National Distracted Driving Awareness Month a Focus in Culver City
April is National Distracted Driving Awareness Month and the Culver City Police Department is ramping up their focus on distracted drivers in an attempt to make roads safer. Martin Feinberg, Culver City Realtor, supports their efforts.
Culver City Police Officers, along with the California Office of Traffic Safety and the California Highway Patrol, are cracking down on all types of distractions but are especially focusing on illegal cell phone use. According to Rhonda Craft, Director of the Office of Traffic Safety, “Law enforcement would rather see everyone off their cell phones than hand out a lot of tickets. Take care of calling, texting, setting your GPS and everything else before you hit the street.”
Throughout the month of April the CCPD will partner with other law enforcement agencies to provide educational experiences and “zero-tolerance enforcement” in order to encourage safe driving. Officers hope that drivers will police themselves and will voluntarily comply with existing laws. Citations will be given if the situation calls for it though.
According to the National Highway Traffic Safety Administration, more than 3,400 people were killed and around 391,000 were injured in motor vehicle collisions involving distracted drivers in 2015. That is a 9% increase from 2014.
Distracted driving is a growing problem in California and lawmakers want to reverse the trend. Assembly Bill 1785 went into effect January 1st of this year. It requires all drivers to use hands-free devices when using their cellphones. Phones must stay out of the drivers’ hands and can only be activated or deactivated with a swipe or tap as long as the cell phone is properly mounted.
The Office of Traffic Safety wants to make sure that drivers know that nearly all hand-held cell phone use while operating a motor vehicle is now illegal. This includes talking, texting, and using apps.

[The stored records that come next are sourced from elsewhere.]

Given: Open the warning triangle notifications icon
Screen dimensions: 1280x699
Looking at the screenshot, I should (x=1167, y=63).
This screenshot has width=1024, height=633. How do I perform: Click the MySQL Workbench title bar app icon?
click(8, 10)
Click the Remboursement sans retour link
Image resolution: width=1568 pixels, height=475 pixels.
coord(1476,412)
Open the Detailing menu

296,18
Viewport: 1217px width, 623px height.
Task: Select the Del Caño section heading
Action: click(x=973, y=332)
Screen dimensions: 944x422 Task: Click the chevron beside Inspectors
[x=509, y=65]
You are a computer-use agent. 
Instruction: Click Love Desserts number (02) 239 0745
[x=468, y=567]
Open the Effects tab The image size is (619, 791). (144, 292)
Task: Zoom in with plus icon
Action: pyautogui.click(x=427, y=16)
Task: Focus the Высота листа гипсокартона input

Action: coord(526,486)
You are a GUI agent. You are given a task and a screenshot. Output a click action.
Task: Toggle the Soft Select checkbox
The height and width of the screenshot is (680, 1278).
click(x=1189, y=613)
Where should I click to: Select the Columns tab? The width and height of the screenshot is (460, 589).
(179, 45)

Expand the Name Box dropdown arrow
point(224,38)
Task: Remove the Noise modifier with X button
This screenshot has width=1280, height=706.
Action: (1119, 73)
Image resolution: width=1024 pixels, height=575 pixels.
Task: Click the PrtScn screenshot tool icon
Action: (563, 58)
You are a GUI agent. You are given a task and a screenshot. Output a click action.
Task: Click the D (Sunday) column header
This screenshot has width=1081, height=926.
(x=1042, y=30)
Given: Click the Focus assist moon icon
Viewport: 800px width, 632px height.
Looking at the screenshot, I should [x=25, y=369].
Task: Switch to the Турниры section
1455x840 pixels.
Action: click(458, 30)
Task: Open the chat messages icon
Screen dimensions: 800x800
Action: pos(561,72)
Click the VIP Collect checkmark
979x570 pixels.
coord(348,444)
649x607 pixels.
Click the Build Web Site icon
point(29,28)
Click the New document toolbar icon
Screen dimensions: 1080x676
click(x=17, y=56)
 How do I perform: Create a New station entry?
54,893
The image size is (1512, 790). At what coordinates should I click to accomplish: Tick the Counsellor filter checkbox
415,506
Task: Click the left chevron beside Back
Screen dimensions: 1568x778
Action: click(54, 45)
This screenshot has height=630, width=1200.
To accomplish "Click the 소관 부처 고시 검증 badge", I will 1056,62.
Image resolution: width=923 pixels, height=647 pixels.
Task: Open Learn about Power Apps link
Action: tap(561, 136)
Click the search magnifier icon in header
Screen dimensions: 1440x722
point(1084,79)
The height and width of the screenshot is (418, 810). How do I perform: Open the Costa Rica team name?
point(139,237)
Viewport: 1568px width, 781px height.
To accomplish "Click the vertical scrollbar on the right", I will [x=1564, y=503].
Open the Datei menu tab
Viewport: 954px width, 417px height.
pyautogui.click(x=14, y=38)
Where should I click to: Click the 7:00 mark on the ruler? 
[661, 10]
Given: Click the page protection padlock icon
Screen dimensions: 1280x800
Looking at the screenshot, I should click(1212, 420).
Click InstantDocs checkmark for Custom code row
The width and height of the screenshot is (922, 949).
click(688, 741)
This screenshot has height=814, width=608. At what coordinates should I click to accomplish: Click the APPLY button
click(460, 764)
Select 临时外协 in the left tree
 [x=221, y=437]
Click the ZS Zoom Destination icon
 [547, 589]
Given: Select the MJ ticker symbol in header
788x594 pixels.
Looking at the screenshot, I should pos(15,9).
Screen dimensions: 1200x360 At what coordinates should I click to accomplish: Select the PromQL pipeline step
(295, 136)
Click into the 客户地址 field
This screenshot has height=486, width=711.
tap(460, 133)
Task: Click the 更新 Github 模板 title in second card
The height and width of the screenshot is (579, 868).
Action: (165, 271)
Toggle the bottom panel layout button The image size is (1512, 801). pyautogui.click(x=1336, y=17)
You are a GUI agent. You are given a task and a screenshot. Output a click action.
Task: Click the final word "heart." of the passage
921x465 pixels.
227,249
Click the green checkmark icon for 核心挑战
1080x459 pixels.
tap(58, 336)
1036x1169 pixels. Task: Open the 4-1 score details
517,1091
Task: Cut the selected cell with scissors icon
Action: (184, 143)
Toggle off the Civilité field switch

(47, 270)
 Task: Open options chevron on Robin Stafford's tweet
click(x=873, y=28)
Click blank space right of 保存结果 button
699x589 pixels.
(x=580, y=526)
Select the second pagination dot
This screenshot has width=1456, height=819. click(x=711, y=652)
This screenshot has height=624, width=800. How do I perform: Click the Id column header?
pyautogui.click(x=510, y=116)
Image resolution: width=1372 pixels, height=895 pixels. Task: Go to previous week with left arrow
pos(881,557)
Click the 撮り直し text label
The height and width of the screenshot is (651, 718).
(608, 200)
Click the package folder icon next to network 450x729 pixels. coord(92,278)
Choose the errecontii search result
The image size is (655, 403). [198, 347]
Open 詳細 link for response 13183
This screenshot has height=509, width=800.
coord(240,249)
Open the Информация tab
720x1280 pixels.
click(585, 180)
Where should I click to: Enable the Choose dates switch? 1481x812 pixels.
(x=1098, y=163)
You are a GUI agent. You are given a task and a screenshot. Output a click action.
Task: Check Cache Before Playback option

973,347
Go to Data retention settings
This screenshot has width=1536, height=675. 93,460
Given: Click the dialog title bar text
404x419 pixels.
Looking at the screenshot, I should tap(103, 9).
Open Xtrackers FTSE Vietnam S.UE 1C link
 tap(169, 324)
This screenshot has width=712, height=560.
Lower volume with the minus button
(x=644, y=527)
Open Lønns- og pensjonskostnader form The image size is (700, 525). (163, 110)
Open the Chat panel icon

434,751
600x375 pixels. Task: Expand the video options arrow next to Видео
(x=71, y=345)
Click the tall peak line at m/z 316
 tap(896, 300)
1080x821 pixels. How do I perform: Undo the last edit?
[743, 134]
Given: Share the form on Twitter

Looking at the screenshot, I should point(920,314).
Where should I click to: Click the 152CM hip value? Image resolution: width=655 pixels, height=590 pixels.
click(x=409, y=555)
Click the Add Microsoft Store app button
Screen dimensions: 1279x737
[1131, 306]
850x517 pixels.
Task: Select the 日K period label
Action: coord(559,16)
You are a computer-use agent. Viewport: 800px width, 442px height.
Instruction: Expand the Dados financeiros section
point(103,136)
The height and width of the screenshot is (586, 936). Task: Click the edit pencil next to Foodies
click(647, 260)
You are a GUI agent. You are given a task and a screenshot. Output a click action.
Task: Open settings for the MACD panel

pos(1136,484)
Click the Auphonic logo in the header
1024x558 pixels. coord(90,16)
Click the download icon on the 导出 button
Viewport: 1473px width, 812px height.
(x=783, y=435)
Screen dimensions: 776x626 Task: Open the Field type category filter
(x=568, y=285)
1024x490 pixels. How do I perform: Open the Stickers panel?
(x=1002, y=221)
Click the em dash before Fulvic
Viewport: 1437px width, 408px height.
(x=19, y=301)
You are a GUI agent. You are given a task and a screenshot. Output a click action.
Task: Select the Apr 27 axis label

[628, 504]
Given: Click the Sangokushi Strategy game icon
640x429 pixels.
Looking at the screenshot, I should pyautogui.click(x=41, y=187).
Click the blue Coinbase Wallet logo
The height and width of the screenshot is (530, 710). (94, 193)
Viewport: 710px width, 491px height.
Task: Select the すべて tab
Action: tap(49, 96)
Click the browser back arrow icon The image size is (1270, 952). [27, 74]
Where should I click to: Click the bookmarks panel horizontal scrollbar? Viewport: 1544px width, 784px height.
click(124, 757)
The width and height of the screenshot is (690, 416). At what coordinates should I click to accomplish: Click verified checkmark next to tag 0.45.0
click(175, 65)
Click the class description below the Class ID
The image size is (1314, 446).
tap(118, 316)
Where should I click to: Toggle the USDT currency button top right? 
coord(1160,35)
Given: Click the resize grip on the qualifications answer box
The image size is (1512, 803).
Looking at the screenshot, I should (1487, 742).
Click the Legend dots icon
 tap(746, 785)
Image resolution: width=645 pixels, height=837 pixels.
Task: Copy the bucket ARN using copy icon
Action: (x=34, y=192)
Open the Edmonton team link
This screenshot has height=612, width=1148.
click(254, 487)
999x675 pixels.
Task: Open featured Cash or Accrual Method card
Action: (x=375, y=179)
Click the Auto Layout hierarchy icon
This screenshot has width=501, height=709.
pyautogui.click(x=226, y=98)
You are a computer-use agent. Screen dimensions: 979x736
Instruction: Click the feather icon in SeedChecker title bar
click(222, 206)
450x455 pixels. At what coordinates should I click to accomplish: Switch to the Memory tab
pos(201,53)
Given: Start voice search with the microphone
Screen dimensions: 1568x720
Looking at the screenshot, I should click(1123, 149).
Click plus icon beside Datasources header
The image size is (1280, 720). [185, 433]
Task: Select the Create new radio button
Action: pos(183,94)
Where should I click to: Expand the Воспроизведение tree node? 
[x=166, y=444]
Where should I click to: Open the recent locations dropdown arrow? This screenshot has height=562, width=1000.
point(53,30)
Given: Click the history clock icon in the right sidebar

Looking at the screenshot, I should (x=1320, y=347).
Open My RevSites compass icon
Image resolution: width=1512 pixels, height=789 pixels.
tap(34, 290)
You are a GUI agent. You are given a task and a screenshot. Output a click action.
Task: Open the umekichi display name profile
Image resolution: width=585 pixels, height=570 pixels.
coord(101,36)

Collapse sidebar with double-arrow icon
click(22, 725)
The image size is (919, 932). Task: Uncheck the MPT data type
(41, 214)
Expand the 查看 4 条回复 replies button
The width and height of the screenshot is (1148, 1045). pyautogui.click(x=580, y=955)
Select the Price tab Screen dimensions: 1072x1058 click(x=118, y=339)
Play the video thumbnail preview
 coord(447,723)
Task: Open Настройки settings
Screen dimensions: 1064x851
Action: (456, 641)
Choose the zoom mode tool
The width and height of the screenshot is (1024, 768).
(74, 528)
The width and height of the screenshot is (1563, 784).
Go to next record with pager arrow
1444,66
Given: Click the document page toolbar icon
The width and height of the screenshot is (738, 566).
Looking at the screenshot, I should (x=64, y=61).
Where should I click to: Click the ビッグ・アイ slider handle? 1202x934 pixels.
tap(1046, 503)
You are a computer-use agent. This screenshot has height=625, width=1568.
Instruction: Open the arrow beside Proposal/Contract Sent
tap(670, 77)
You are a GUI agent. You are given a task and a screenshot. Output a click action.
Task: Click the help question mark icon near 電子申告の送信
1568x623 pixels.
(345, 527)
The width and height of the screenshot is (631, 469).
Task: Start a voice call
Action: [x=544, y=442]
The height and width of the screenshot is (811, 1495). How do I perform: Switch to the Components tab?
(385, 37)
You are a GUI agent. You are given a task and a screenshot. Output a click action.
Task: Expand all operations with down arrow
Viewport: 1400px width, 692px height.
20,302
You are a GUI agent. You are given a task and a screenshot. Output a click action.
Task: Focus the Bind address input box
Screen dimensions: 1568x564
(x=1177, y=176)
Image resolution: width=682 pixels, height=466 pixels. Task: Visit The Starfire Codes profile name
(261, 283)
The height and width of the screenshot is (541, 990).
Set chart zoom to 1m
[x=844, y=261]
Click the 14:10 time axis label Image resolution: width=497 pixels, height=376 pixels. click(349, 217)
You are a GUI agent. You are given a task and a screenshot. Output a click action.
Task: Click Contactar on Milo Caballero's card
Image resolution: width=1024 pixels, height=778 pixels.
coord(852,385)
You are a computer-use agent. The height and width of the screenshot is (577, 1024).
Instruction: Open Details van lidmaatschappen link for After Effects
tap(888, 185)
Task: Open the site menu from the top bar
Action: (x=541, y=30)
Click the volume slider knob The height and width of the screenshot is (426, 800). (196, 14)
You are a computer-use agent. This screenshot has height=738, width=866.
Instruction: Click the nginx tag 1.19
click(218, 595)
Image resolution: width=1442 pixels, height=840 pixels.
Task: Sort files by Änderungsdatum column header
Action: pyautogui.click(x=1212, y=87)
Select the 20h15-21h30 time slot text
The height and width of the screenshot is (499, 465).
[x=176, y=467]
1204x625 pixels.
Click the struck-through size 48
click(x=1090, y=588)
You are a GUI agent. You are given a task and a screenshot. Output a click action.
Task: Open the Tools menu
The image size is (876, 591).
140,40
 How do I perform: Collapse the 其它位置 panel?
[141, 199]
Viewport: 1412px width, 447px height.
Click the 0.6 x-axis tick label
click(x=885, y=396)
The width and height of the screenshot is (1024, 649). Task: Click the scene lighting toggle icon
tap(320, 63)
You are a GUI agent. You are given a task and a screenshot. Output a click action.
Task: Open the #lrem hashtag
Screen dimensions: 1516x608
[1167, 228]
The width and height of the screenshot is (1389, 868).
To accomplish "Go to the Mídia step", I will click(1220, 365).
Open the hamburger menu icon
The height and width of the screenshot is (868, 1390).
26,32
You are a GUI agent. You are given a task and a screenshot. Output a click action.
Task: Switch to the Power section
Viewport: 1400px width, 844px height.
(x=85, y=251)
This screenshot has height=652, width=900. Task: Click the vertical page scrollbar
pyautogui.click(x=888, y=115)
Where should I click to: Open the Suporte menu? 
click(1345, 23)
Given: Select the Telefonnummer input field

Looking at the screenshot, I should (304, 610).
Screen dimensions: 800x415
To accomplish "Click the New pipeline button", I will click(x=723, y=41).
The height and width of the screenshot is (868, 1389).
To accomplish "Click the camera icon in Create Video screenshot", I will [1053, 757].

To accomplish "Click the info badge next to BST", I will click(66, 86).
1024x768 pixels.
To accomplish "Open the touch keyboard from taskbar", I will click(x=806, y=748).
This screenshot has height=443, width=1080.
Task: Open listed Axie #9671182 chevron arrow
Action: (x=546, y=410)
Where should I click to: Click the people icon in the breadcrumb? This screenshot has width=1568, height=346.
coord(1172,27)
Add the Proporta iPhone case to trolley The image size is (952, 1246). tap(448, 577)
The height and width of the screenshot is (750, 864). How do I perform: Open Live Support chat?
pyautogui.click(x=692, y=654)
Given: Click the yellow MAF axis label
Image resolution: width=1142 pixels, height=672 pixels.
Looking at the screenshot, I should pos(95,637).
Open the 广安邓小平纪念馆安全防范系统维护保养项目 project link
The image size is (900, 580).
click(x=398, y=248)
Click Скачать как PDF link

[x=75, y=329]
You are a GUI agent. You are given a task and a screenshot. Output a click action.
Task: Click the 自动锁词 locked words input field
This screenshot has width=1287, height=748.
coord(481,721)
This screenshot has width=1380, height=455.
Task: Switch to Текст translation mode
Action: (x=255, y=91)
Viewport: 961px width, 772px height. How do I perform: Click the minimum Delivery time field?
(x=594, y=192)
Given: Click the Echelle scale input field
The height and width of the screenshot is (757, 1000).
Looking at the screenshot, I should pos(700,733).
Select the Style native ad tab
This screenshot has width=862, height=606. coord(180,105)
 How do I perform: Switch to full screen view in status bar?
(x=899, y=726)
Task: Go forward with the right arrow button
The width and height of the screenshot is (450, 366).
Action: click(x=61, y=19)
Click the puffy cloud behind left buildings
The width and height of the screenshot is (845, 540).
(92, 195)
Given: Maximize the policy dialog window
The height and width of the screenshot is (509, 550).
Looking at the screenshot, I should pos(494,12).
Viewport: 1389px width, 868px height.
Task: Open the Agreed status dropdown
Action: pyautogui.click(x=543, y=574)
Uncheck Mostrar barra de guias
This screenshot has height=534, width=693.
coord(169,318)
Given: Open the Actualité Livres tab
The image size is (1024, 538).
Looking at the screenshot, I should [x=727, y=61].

The Culver City Police Department will be deploying extra officers this month to help manage the new focus. Grant-funded resources will allow more police officers to monitor locations with historically higher numbers of traffic collisions. Violators will be stopped and cited. Fines for first-time offenders are set at $162. People with multiple offenses will face stiffer penalties.
Martin Feinberg, Realtor, hopes that everyone will be more aware of their surroundings while driving and will take the time to make sure they are in compliance with all driving laws. Culver City Real Estate is a great place to look for a home and citizens who drive safely help keep it that way.